THE ART OF LISTENING
Cathy Rose Salit
I led a workshop recently called “The Art of Listening: To Customers, Colleagues and Partners,” hosted by Steve Ronson from A&E and Phil Terry of the Creative Good Councils. We had a great group of workshop participants — senior executives from financial services, fashion, technology, publishing and consumer products.
If you know me or Performance of a Lifetime, then you can probably guess that this was not your typical roundtable conversation with a slide deck and stats on listening — how most people don’t listen, why listening is a good idea, etc. While it’s all true, (a) everybody already knows it and (b) knowing it never made anybody better at it.
No — my love affair with listening started in improvisation, where it’s an art form. So, using exercises from the world of improvisation and theater, I had the workshop participants “perform as listeners.” It was a non-cognitive “lesson” in how to listen, and the participants said they felt both very challenged and refreshingly surprised by what they experienced.

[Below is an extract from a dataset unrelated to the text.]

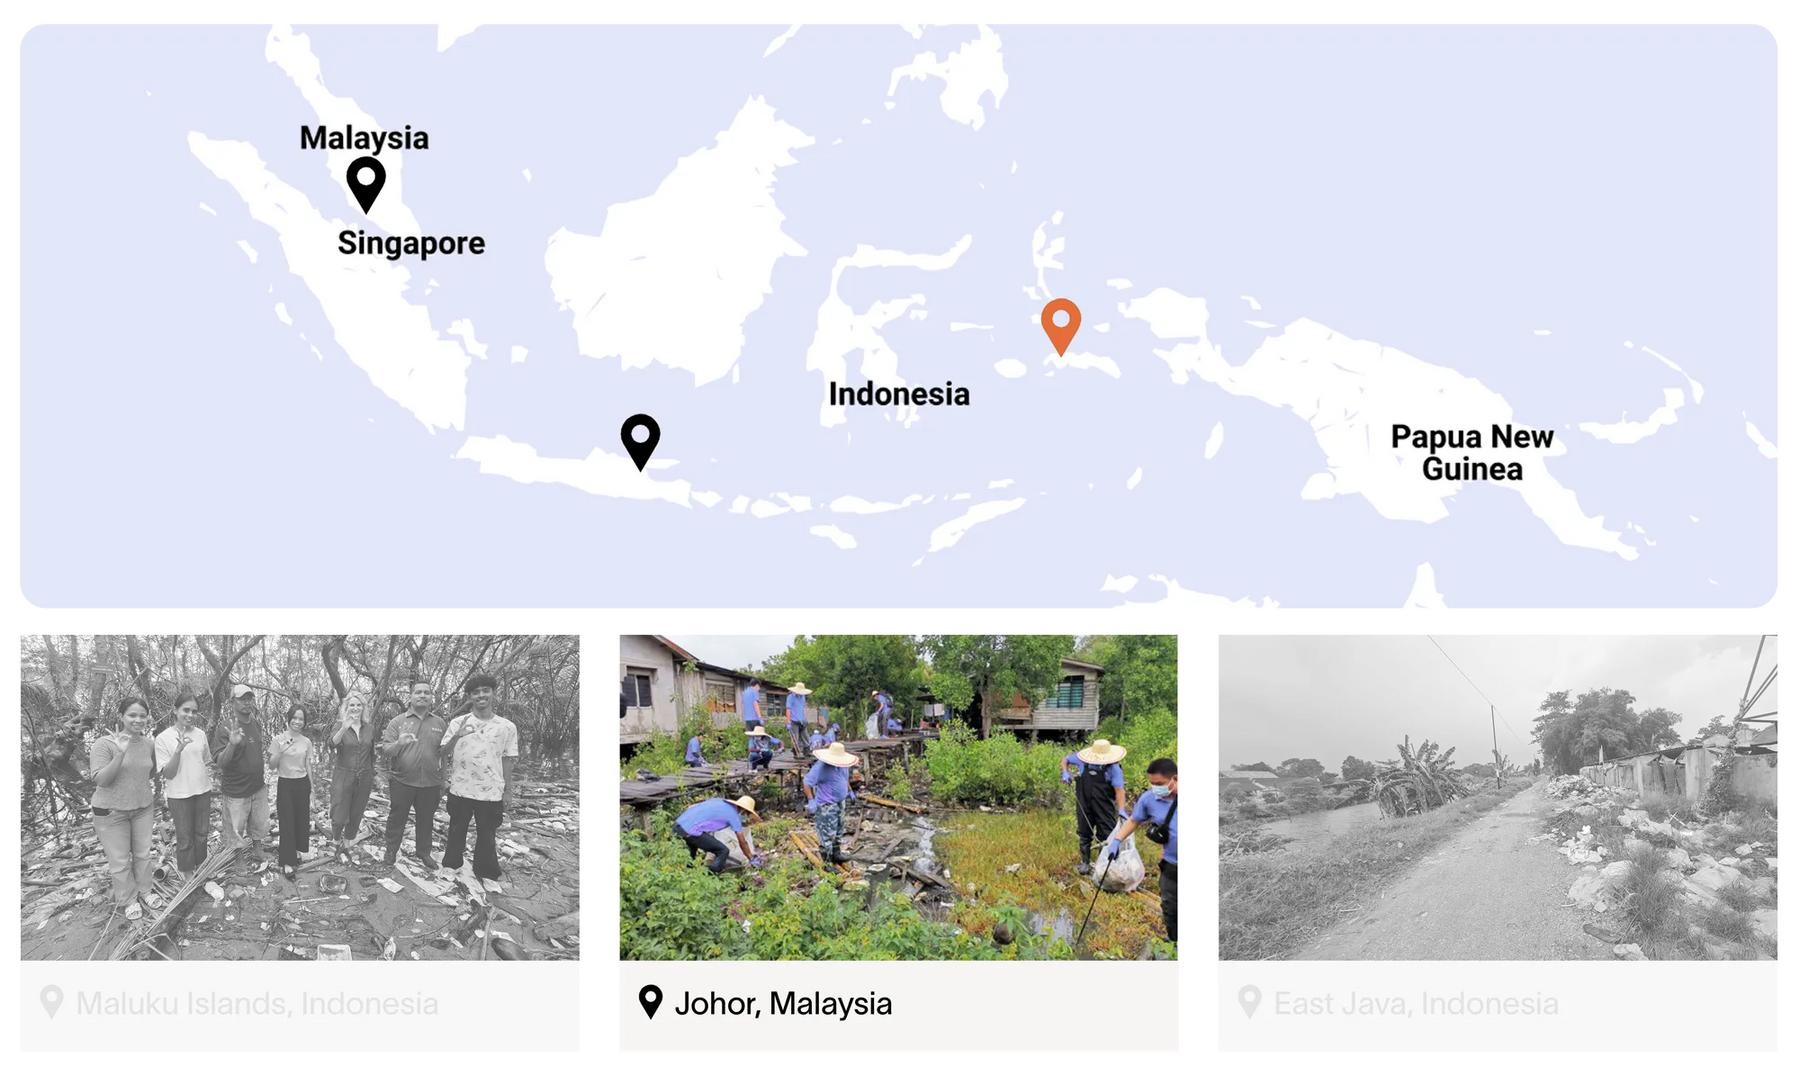1800x1085 pixels.
Task: Select the East Java, Indonesia caption
Action: pos(1416,1003)
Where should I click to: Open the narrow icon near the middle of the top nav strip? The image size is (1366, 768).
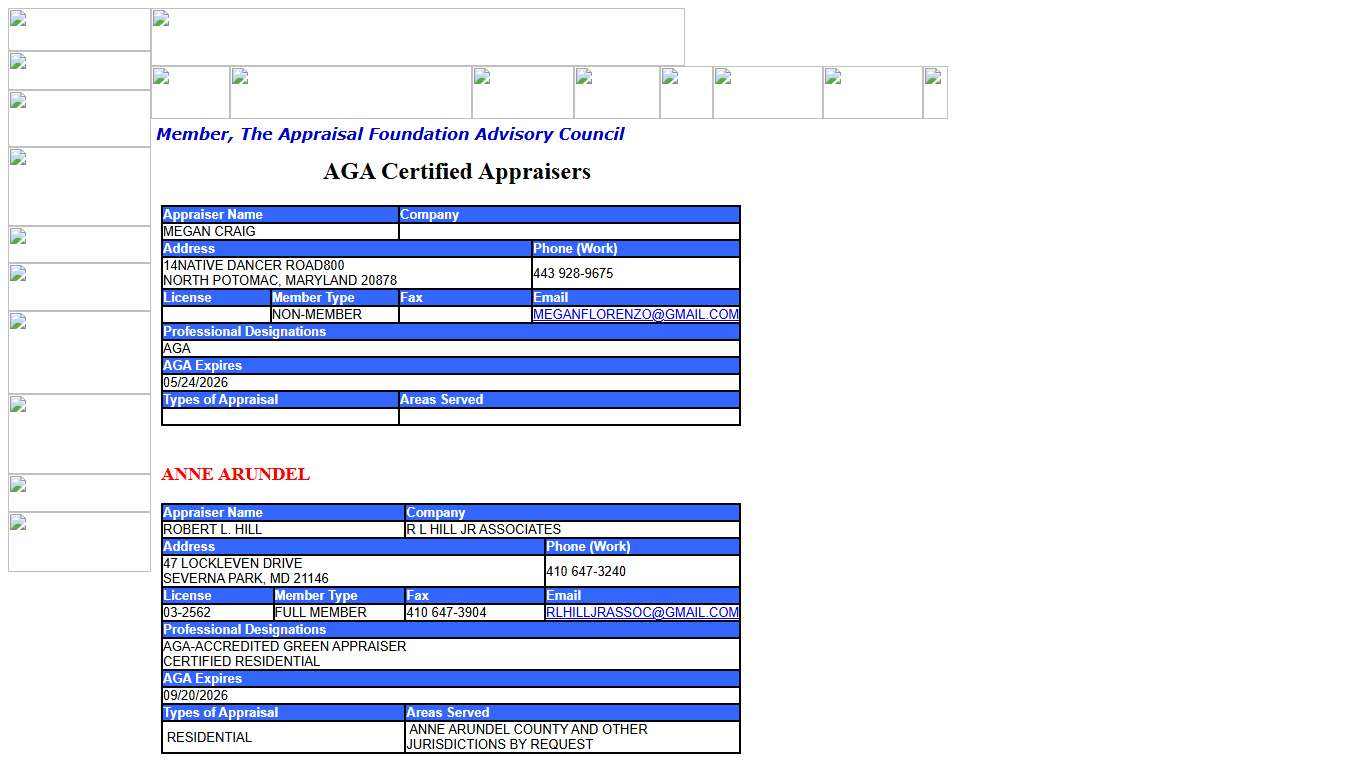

I want to share three of the things that stood out for me from the workshop:
Good listening means not listening for anything. Good listening is listening to (and being with) another human being. Listening for something overly determines what we can hear. It narrows down what’s possible, and causes us to miss the range of all that’s before and around us. Listening for often means that we (think we) already know what’s about to be said, what’s about to happen, or what’s important. On a personal level it can block out, distort, or dismiss another human being. On a business level it’s a barrier to relationship-building, opportunity, and innovation.
Silence is (better than) golden. One of the exercises was particularly challenging: two people have a brief conversation about something important to them, in which — after the first person speaks — each has to look at the other in silence for 15 seconds before replying. This had a huge impact in the room. “We never allow that to happen,” one participant said, “to be that trusting and vulnerable with someone at work.” Others described it as creating a space for connecting with another human being, and talked about how being listened to and looked at in this way made them more thoughtful and open in what they shared. We talked about whether it’s possible to make better (deeper, fuller, richer) connections with people at work. Would it help people to collaborate, to engage? Can this kind of (dare I call it) intimacy motivate people to do their best and give more, while feeling (and being) appreciated by others?
The listening that we were performing is different from what we usually think of as listening. We tend to treat listening and talking (especially in business) as an information transaction: “you tell me yours, and I’ll tell you mine.” In the workshop, our listening was all about building and creating with others, the way improvisers do. Improvisers listen and unconditionally say “yes!” to what they hear and see. Then they add to it, expand it, maybe take it down a road we don’t expect — but they’re always working with what they’ve heard. That kind of listening makes the other people (in the scene, the play, or the Tuesday morning staff meeting) look good because you’re treating what they say and do as important, as a gift that you now have the opportunity to build with. Now that’s active listening!
I’m pretty passionate about the Art of Listening. By “performing listening” together we can build a respectful, surprising and dynamic conversation of possibility. What do you think?